Figure 4-2 illustrates the basic topology of the Phase-Shifted Full-Bridge converter. The PSFB topology is similar to a hard-switched full bridge except the way the active switches are driven – even though it is a PWM-controlled topology, all the switches are driven with 50% duty cycle PWMs. This topology allows only unidirectional power transfer. It is a modular topology and hence can be scaled to higher power levels.

Figure 4-2 Phase-shifted Full-Bridge Topology.

The power transfer between the primary and secondary is controlled by varying the phase between the switch legs of the primary side bridge. With proper control, it is possible to obtain ZVS turn on of one leg and low voltage turn on of the other leg, thus minimizing losses. The diodes on the secondary can experience hard switching, resulting in more losses which can reduce the efficiency of this converter. This converter suffers non-ZVS turn-on and turn-off at light load conditions. Because of this, burst mode operation is typically used to maintain ZVS at light load conditions. Frequency dithering can be easily implemented to reduce the conducted EMI signature in this topology. A DC blocking capacitor to block DC voltage offset saturating the transformer in voltage mode control and an additional shim inductor to tune ZVS operation are required, making the converter bulky.
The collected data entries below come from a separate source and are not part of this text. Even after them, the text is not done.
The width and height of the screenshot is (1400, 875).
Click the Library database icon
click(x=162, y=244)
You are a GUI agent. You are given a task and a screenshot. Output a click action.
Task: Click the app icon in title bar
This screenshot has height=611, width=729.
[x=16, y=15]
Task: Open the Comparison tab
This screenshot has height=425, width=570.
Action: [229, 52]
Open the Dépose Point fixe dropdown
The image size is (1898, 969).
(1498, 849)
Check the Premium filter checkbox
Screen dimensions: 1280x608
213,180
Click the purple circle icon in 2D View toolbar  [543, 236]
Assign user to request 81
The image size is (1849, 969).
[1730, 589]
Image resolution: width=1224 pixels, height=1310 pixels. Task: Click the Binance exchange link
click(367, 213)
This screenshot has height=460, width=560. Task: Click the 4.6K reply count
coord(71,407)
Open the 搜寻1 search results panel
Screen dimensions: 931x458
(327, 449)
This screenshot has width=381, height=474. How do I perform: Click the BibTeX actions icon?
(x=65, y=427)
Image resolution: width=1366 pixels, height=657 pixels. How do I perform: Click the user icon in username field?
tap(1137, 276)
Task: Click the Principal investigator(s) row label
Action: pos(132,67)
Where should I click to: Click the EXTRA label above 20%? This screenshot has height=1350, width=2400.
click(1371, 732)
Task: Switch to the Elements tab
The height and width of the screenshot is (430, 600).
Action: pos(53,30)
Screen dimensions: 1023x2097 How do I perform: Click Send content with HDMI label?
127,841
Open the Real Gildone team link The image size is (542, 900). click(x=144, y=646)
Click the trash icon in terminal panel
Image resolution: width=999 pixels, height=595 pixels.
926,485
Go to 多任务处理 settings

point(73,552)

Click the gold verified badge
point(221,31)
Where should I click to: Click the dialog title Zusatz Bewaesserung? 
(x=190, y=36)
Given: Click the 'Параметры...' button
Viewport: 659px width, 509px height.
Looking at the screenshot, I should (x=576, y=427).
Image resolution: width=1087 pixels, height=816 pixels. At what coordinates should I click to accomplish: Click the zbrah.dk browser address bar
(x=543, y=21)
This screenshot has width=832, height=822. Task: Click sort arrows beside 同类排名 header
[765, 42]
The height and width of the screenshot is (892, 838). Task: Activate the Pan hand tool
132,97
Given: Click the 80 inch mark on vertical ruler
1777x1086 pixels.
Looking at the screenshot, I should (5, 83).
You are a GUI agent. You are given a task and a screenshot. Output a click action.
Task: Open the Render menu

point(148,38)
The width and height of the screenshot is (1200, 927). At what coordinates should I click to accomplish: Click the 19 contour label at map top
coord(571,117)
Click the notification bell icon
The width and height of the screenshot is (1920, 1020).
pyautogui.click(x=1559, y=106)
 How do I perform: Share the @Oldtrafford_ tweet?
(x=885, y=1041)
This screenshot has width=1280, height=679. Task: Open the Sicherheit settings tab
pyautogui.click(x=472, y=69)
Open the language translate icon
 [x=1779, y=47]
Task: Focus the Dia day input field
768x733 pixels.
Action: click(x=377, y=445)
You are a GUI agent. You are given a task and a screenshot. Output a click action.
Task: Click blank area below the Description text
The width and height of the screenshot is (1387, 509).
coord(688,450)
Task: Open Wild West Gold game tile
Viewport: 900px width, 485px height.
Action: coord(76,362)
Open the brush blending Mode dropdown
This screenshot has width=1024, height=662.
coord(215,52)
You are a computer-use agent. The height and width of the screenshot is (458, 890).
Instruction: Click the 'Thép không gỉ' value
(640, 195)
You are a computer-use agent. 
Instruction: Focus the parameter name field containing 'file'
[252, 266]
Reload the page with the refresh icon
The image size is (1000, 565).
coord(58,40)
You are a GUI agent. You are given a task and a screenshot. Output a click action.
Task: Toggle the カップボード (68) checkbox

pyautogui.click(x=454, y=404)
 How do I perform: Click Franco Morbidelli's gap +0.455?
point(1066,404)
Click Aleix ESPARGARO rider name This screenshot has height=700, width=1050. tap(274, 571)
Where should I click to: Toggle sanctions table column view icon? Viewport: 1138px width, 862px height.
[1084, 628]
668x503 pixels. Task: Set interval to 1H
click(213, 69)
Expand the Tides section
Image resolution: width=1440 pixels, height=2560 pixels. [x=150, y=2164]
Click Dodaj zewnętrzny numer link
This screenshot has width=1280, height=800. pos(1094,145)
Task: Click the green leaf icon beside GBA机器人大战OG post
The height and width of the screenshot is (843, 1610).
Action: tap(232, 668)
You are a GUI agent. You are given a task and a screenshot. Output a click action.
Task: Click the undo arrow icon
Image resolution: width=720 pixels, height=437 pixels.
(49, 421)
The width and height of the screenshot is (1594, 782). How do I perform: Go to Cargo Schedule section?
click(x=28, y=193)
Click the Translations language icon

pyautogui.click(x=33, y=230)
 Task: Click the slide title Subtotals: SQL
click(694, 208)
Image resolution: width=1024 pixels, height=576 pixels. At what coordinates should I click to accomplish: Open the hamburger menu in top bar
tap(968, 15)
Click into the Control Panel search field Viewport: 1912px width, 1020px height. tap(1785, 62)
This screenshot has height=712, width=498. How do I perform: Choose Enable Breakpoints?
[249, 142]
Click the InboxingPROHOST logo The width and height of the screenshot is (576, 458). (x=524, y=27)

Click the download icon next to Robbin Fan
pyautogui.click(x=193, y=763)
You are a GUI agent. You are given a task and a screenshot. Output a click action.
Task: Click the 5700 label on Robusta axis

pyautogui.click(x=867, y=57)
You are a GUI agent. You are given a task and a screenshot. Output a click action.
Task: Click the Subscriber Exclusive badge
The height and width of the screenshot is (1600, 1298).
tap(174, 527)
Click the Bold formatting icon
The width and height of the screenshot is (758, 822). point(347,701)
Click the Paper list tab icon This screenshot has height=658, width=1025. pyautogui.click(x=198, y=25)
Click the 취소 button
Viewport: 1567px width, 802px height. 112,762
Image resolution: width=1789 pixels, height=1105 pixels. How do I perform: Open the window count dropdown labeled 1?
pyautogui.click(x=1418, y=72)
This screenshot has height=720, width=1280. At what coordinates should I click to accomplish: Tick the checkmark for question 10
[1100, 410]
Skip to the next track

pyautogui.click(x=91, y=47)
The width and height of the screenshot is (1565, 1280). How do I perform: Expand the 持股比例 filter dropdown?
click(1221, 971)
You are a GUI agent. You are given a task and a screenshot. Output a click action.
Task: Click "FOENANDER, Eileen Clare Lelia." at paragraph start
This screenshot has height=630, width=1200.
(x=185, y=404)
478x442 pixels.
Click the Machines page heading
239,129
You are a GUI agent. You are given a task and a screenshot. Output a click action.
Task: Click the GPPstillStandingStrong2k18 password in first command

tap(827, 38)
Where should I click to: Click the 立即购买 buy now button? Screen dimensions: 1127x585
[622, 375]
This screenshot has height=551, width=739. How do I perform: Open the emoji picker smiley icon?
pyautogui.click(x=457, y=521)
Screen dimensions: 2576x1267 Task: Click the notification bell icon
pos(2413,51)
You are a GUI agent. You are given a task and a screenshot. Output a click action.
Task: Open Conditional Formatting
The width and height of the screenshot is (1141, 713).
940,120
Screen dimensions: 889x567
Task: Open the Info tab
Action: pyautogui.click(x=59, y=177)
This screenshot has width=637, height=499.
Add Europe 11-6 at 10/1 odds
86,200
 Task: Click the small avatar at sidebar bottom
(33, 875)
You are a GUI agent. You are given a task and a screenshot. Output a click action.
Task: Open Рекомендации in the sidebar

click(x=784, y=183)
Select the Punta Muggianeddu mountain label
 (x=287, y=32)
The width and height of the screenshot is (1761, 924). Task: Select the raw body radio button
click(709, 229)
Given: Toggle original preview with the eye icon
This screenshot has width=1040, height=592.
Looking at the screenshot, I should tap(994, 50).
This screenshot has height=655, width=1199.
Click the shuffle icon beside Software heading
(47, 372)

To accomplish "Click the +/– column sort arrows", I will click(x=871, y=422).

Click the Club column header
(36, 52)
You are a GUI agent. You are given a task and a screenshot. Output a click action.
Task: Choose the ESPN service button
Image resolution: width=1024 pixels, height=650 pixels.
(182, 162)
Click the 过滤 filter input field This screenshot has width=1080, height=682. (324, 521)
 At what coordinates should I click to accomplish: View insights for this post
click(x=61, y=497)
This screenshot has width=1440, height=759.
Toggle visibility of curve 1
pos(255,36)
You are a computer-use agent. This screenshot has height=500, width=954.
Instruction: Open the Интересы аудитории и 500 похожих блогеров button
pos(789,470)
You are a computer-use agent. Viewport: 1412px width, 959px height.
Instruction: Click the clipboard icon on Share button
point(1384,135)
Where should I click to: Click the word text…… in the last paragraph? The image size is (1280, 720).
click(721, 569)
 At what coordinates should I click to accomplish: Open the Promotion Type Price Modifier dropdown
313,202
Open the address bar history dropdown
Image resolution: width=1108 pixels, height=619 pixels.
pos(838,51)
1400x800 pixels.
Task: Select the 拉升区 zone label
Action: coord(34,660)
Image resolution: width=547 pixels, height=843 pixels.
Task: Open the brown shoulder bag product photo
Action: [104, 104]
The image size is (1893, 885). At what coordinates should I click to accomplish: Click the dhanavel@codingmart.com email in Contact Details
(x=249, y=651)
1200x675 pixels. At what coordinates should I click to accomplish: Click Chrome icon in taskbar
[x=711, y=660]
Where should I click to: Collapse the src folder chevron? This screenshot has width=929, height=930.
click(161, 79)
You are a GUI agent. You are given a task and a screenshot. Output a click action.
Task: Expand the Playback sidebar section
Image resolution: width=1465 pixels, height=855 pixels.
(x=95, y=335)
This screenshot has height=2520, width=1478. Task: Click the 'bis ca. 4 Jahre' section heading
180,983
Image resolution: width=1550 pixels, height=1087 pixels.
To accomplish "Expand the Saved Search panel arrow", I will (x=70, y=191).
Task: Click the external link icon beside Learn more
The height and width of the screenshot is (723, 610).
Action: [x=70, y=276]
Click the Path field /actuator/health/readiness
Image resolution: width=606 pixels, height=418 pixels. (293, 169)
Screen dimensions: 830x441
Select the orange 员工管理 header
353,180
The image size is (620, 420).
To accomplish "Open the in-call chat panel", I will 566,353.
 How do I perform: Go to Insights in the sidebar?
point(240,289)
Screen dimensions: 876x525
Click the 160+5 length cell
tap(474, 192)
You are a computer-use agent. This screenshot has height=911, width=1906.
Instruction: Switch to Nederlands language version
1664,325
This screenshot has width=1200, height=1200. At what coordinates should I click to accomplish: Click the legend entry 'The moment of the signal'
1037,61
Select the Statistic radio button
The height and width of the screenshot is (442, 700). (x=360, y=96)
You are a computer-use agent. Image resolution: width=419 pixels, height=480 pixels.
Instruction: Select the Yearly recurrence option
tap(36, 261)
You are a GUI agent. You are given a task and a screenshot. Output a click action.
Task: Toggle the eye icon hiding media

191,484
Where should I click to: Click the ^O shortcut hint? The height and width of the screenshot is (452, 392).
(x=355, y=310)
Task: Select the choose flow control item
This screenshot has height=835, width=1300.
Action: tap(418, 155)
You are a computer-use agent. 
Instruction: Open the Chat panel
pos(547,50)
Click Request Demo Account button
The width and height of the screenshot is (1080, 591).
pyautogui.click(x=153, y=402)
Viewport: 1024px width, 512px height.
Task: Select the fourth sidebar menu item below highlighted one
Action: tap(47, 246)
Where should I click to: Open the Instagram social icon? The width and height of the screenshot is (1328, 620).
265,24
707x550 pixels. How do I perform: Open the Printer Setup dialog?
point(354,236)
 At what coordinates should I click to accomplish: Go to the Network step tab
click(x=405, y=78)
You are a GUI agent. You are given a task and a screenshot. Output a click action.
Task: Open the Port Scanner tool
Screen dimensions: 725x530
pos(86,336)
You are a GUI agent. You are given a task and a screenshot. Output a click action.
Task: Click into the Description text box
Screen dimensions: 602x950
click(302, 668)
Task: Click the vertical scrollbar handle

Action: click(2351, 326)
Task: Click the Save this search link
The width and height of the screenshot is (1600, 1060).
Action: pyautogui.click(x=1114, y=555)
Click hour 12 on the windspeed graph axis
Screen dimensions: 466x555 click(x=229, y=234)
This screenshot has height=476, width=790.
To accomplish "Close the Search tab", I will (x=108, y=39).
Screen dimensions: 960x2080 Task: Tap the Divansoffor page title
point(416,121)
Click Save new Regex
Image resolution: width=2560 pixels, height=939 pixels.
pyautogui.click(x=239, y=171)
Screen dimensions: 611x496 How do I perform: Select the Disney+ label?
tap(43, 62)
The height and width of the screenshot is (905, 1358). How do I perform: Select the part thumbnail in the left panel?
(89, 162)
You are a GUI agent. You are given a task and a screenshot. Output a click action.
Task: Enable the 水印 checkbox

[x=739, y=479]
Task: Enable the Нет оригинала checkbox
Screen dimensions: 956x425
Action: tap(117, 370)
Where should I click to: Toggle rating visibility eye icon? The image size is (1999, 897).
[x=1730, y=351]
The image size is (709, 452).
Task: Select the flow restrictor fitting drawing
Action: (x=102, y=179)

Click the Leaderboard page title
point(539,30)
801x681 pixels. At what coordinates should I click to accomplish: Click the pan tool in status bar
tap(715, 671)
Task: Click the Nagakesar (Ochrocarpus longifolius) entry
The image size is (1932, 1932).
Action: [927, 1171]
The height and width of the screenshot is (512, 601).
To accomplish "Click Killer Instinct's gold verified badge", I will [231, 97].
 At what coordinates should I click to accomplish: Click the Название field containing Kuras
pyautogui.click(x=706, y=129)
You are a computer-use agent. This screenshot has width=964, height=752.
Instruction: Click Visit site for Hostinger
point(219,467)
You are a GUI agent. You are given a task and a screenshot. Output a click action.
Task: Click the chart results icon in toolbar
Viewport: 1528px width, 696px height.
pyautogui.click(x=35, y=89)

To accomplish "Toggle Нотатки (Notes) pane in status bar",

For more detailed analysis of this topology, see the Phase-Shifted Full Bridge DC/DC Power Converter Design Guide. TI's Phase-Shifted Full Bridge DC/DC Power Converter reference design explains the implementation of this topology in a typical application. This topology being a unidirectional DC/DC topology is an option to consider for the DC/DC stage (see Figure 3-1) between the solar panels and HV DC Bus.